In the rental market, the crippling lack of homes and large numbers of tenants who – for want of an affordable alternative – remain in social housing despite earning more than the maximum allowed have contributed to sky-high private rents.

Politicians including Geert Wilders, whose far-right Freedom party (PVV) finished a shock first in November’s general election, have blamed asylum seekers, foreign students and environmental laws.

Among multiple other factors, the rapporteur blamed a lack of regulation of social housing providers, an absence of rent caps in the private sector and “insufficient attention to the role of speculation and large investors in the real estate market”.


The original article contains 1,683 words, the summary contains 218 words. Saved 87%. I'm a bot and I'm open source!

[-] HowRu68@lemmy.world 6 points 6 months ago* (last edited 6 months ago)

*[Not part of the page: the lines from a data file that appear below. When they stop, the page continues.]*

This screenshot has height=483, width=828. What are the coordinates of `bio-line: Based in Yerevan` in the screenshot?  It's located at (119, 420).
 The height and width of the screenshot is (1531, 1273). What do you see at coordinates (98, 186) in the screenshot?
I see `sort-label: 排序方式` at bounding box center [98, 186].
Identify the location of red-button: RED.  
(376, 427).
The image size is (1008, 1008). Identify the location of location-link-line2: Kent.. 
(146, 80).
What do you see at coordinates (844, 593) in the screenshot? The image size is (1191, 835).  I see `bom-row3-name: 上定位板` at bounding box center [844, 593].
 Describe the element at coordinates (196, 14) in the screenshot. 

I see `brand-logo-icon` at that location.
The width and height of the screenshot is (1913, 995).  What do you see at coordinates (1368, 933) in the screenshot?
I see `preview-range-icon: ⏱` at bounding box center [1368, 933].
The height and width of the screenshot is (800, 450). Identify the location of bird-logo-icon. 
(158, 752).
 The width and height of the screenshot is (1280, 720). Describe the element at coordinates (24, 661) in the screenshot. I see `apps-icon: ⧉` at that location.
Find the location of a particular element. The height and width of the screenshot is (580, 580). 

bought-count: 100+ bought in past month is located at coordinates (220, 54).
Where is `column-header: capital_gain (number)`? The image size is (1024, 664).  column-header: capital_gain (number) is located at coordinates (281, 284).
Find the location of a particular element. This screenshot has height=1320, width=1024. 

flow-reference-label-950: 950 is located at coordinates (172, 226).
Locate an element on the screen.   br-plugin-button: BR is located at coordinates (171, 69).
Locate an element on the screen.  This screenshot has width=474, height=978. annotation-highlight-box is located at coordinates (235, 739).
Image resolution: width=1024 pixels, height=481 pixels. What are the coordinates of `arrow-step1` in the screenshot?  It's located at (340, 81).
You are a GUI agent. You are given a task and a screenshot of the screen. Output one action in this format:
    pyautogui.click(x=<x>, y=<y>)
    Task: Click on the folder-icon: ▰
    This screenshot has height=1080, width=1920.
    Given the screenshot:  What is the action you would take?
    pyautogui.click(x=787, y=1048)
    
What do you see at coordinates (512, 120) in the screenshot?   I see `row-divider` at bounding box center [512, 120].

And to add another viewpoint, this development has spiked the attitude and emotions concerning immigrations. For literally, atm there simply is no affordable housing to be found for the current nationals . Not talking about the political or the morality, simply about the absence of (current and new) infrastructure for placements in the foreseeable future.

Not to mention, that the Netherlands is one of the highest populated areas per km² in the world, especially considering that only like 30% of it's total landsurface is used for housing and all the rest is industry, trade, but especially agriculture takes a huge bulk.